Rey being a nobody, I see that as being an answer, it's just an answer you either love or hate. Personally, I thought it was a great way to show not everybody needs to be born and bred from a skywalker. The only reason people thought they were significant is because I think star wars fans, as a whole, also expect setups like that. The Force Awakens, intentionally or not, did set that up and thats not a bad thing.
...and then TLJ rigidly treated only Skywalkers as mattering to the story, which is why Rey gets stuck acting as an audience member when Luke’s around and turned into a plot tool to advance Kylo’s story and worship the idea he’s sympathetic when he’s... well, just saying “Not” wouldn’t be hard enough to describe how loathsome he is. And TLJ has the temerity to argue that his feelings matter more than her or her friends suffering.

Meanwhile, Finn, a character who was indisputably always meant to be the non-Skywalker hero once he was created from the splitting of the first draft’s male lead... gets shuffled off to have no impact on the plot.

Meanwhile, Luke and Kylo get the climax all to themselves.

TLJ is the worst possible proponent of any kind of Everyman message, and actually punishes Rey for not being a Skywalker.

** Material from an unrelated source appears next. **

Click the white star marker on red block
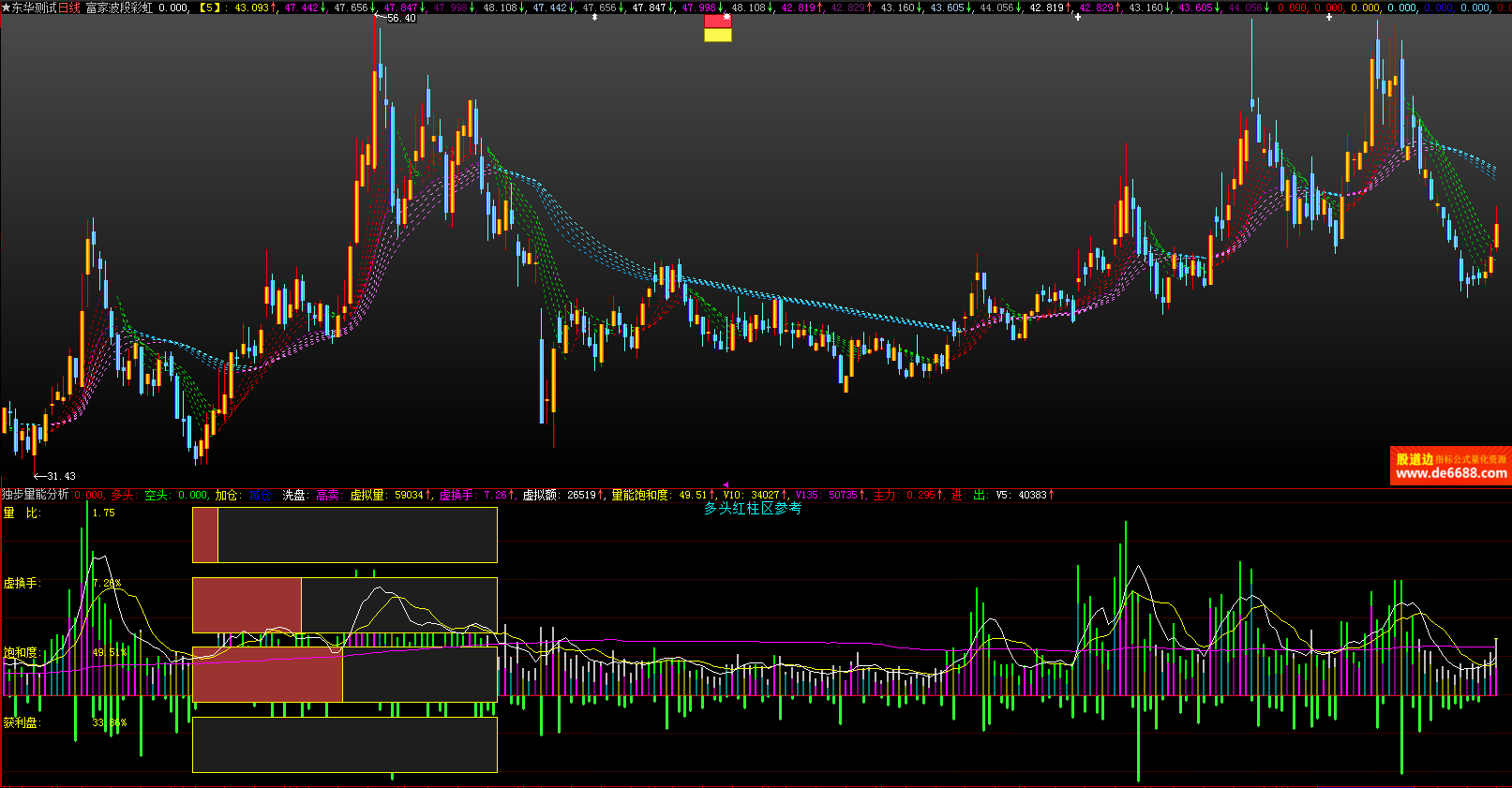This screenshot has width=1512, height=788. pos(726,17)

It may not have been the intention of Johnson, but he had a Skywalker tell the main hero: “You’re no one...” and effectively banish her from having her story matter to the film afterwards. He goes on to face legendary hero Luke Skywalker, who’s story has focused more on him than on Rey, while she becomes a glorified Uber driver with Chewie, who doesn’t even get a scene to show her facing the conundrum of a knocked out mass murder who’s just redeclared his intent to kill her friends and rule the Galaxy with an iron fist...

...Because t9 TLJ, who cares what a non-Skywalker thinks?
It's because in this story, what means to the narrative makes sense. If trying to say something about being special without a special lineage. The Rise of Skywalker tries to say that same thing, but the source of her power is directly related to her blood.
And again, TLJ only cared about the Skywalker for its climax...

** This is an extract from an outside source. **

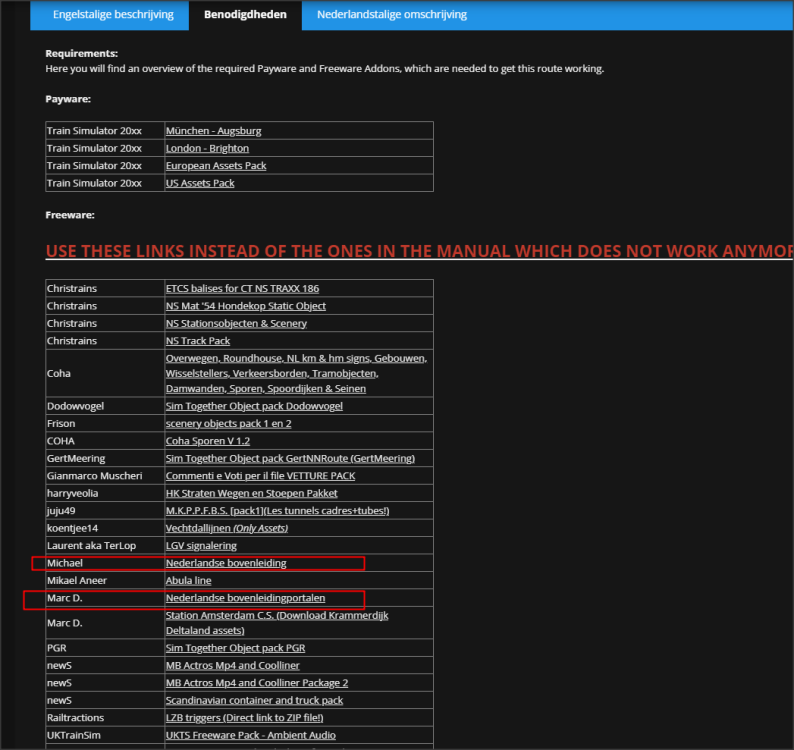Open NS Stationsobjecten & Scenery link
The width and height of the screenshot is (794, 750).
[x=236, y=324]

...And TLJ just said her source of power is directly related to the dude who tried to mind-rape her.

She’s dependent on a previous character regardless. Its basically elitism (which Kylo has for himself) or victimization.

And her’s kind of my thing, in agreement with this post:
That doesn't connect with who her character is established as. She's not seeking validation in the previous, to the point that she outright disregards her mentor figure Han to go back to jakku and none of this connects to her parents or why she'd think her parents being special adds to her story in regards to this and them being somebody.
TLJ neutered it’s own version of Rey by taking what was a character focused question that has major impact on Rey’s established character (“Why won’t my parents come back for me?”) by changing the question into one that bases her character off of others (“Who were my parents?”)

TFA could afford to say “I’m sorry, we don’t know, you have to move past that,” and then have Rey, as a character, deal with that answer for the rest of the film.

TLJ answered it’s question as “Nobody...” and instead of giving her a part of the film to deal with there, shoved her out of the way.
 
Sequels and trilogies don't have to have a long-term road map. It's a way to do it, but it's not the only way to it. I will never agree with your assertion that TROS was doomed because TLJ did unexpected things. That's just bullcrap and making excuses. Writing a bad movie doomed TROS. Which multiple people on that movie are at fault for.